Augmenting rice ANNEXIN expression to counter planthopper NlAnnexin-like5 as an antivirulence strategy against a major crop pest

Xiao-Ya Zhang, Shaoqin Li, Comzit Opachaloemphan, Chuan-Xi Zhang, Sheng Yang He, and Yanjuan Jiang

PNAS; October 9, 2025; 122 (41) e2505698122; https://doi.org/10.1073/pnas.2505698122

Significance

Insect pests represent a major threat to agriculture worldwide. Elucidating the molecular mechanisms by which insect pests attack plants could lead to new pest control strategies, thereby enhancing global food security. The brown planthopper (BPH) is the most destructive insect pest in rice production. In this study, we found that BPH secretes a salivary protein, Nilaparvata lugens Annexin-like5 (NlANX5), to target rice host annexins that are associated with calcium fluxes and activation of multiple rice defense pathways. This knowledge led to employing enhanced expression of rice annexin–encoding genes to successfully defeat the virulence function of NlANX5. Results have significant implications in the development of antivirulence breeding strategies against BPH.

Abstract

The brown planthopper (BPH) is the most devastating insect pest in rice, posing a serious threat to global rice production. One attractive control strategy would be based on the understanding of the virulence mechanisms of BPH at the molecular level and then designing targeted methods to neutralize such mechanisms. Salivary proteins of BPH are important players in mediating rice–BPH interactions. Here, we describe a pivotal role of a watery saliva protein, Nilaparvata lugens Annexin-like5 (NlANX5), in the rice–BPH interaction. RNA interference (RNAi) of NlANX5 greatly compromised BPH feeding performance and survival rate on rice plants. NlANX5-RNAi BPH triggered a rapid calcium ion influx in rice cells. The feeding and survival defects of NlANX5-RNAi BPH can be restored in NlANX5-expressing transgenic rice plants. NlANX5 targets rice annexin (OsANN) proteins, including OsANN2 and OsANN8. Further analysis with NlANX5 and OsANN2 as well as OsANN8 showed that NlANX5 displaces OsANN2 and OsANN8 from the rice cell membrane. The osann2 osann8 mutant rice plants are hypersusceptible to BPH infestation. In contrast, enhanced expression of OsANN2 and OsANN8 genes resulted in robust rice resistance against BPH. This study highlights a successful example of identifying and augmenting the expression of the host targets of a major BPH virulence effector as a promising antivirulence strategy against an important crop pest.

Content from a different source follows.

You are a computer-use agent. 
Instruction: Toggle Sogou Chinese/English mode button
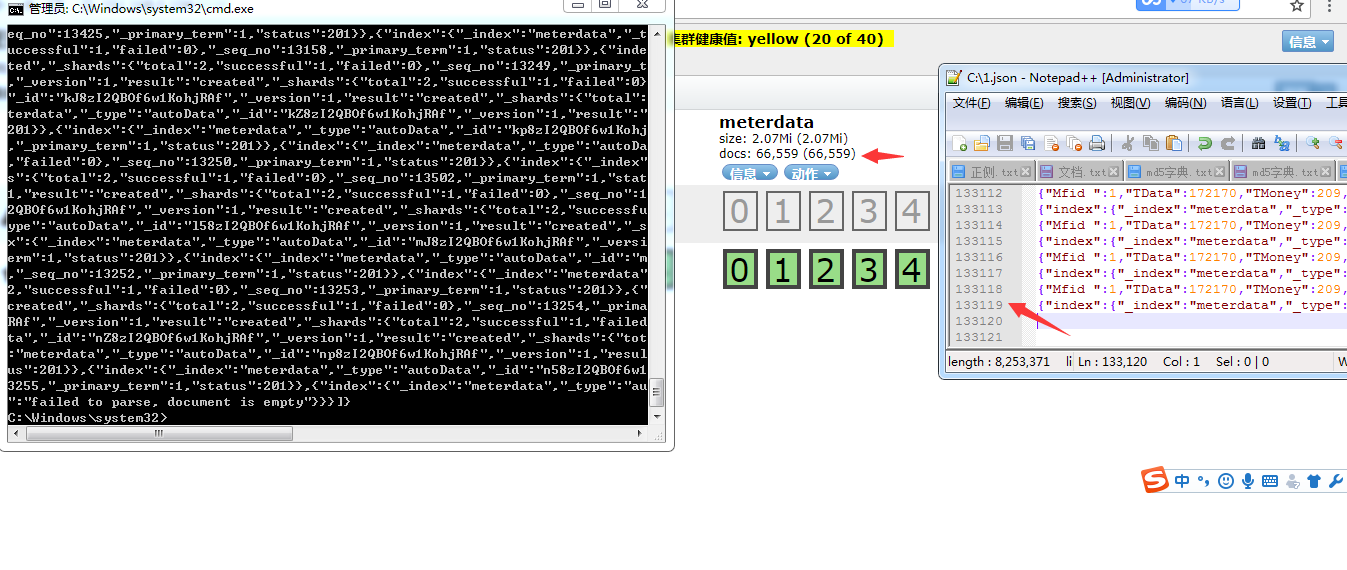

See https://www.pnas.org/doi/10.1073/pnas.2505698122

Figure 1

Characterization of NlANX5. (A) RNA in situ hybridization of NlANN5 in salivary glands isolated from 5th instar BPHs (Upper row). The sense probe was used as a negative control (Lower row). PG, principal gland. AG, accessory gland. APG, a-follicle of the PG. (B) The amino acid sequence of NlANX5. The yellow highlighted amino acid residues indicate the peptides detected in BPH-fed rice sheath tissue by LC–MS analyses. The asterisk indicates the stop codon. The underlined amino acid residues indicate the peptides detected in the phloem exudate of BPH-infested rice by LC–MS analysis. (C) NlANX5 is localized in the plasma membrane (PM), endoreticulum (ER), and nucleus of rice cells. PM protein-mCherry and NlANX5-YFP fusion, ER protein-CFP and NlANX5-YFP, or Nucleus-RFP and NlANX5-YFP proteins were coexpressed in rice protoplasts. The PM marker was the full-length Arabidopsis aquaporin 2A (AtPIP2A) (28), the ER marker was the signal peptide of Arabidopsis wall-associated kinase 2 (AtWAK2) (28), and the nucleus marker was the full-length Arabidopsis ELONGATED HYPOCOTYL 5 (AtHY5). See additional images in SI Appendix, Fig. S2. (D) NlANX5-YFP fusion protein levels in rice protoplasts are detected with anti-GFP (Abmart). Protein samples were extracted from rice protoplasts coexpressing Golgi-CFP and NlANX5-YFP, ER-CFP and NlANX5-YFP, or PM-mCherry and NlANX5-YFP, respectively. Proteins from mock rice protoplasts were included as negative control. Ponceau S staining of the gel shows overall protein loading. Experiments were repeated three times with similar trends.